If it were permitted to declare arrays that holds elements whose type is a concrete parameterized type we would end up in an unacceptable situation.  The array in our example would contain different types of pairs instead of pairs of the same type.  This is in contradiction to the expectation that arrays hold elements of the same type (or subtypes thereof).  This undesired situation would most likely  lead to program failure some time later, perhaps when a method is invoked on the array elements. 

Example (of subsequent failure): 

Pair<Integer,Integer>[] intPairArr = new Pair<Integer,Integer>[10]; // illegal
Object[] objArr = intPairArr; 
objArr[0] = new Pair<String,String>("",""); // should fail, but would succeed

Integer i = intPairArr[0].getFirst(); // fails at runtime with ClassCastException

The method getFirst is applied to the first element of the array and it returns a String instead of an Integer because the first element in the array intPairArr is a pair of strings, and not a pair of integers as one would expect. The innocent-looking assignment to the Integer variable i will fail with a ClassCastException , although no cast expression is present in the source code.  Such an unexpected ClassCastException is considered a violation of type-safety. 

In order to prevent programs that are not type-safe all arrays holding elements whose type is a concrete parameterized type are illegal. For the same reason, arrays holding elements whose type is a wildcard parameterized type are banned, too.  Only arrays with an unbounded wildcard parameterized type as the component type are permitted.  More generally, reifiable types are permitted as component type of arrays, while arrays with a non-reifiable component type are illegal.

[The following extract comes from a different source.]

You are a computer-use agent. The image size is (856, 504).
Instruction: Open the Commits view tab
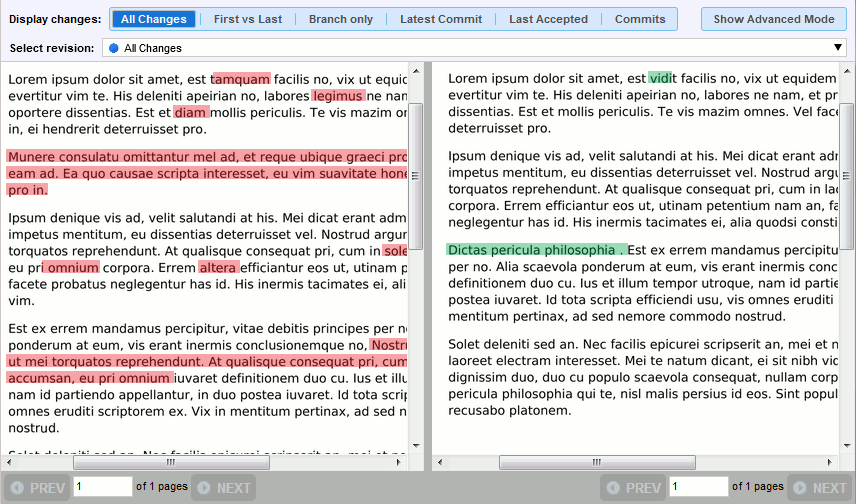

LINK TO THIS GenericTypes.FAQ104
REFERENCES What does type-safety mean?
Can I declare a reference variable of an array type whose component type is a concrete parameterized type?
Can I create an array whose component type is a wildcard parameterized type?
Why is it allowed to create an array whose component type is an unbounded wildcard parameterized type?
What is a reifiable type?

Can I declare a reference variable of an array type whose component type is a concrete parameterized type?
 
Yes, you can, but you should not, because it is neither helpful nor type-safe.
You can declare a reference variable of an array type whose component type is a concrete parameterized type. Arrays of such a type must not be created.  Hence, this reference variable cannot refer to an array of its type.  All that it can refer to is null , an array whose component type is a non-parameterized subtype of the concrete parameterized type, or an array whose component type is the corresponding raw type. Neither of these cases is overly useful, yet they are permitted. 

Example (of an array reference variable with parameterized component type): 

Pair<String,String>[] arr = null;  // fine
arr = new Pair<String,String>[2] ; // error: generic array creation
The code snippet shows that a reference variable of type Pair<String,String>[] can be declared, but the creation of such an array is rejected.  But we can have the reference variable of type Pair<String,String>[] refer to an array of a non-parameterized subtype. 

Example (of another array reference variable with parameterized component type): 

class Name extends Pair<String,String> { ... }

Pair<String,String>[] arr = new Name[2] ;    // fine

Which raises the question: how useful is such an array variable if it never refers to an array of its type?  Let us consider an example. 

Example (of an array reference variable refering to array of subtypes; not recommended): 

void printArrayOfStringPairs( Pair<String,String>[] pa) {
  for (Pair<String,String> p : pa)
    if (p != null)
      System.out.println(p.getFirst()+" "+p.getSecond()); 
}
Pair<String,String>[] createArrayOfStringPairs() {
  Pair<String,String>[] arr = new Name[2];
  arr[0] = new Name("Angelika","Langer");   // fine
  arr[1] = new Pair<String,String>("a","b");  // fine (causes ArrayStoreException)
  return arr;
}
void extractStringPairsFromArray( Pair<String,String>[] arr) {
  Name name = (Name) arr[0]; // fine
  Pair<String,String> p1 = arr[1];    // fine
}
void test() {
  Pair<String,String>[] arr = createArrayOfStringPairs ();
  printArrayOfStringPairs (arr); 
  extractStringPairsFromArray(arr);
}
The example shows that a reference variable of type Pair<String,String>[] can refer to an array of type Name[] , where Name is a non-parameterized subtype of Pair<String,String>[] .  However, using a reference variable of type Pair<String,String>[] offers no advantage over using a variable of the actual type Name[] .  Quite the converse; it is an invitation for making mistakes. 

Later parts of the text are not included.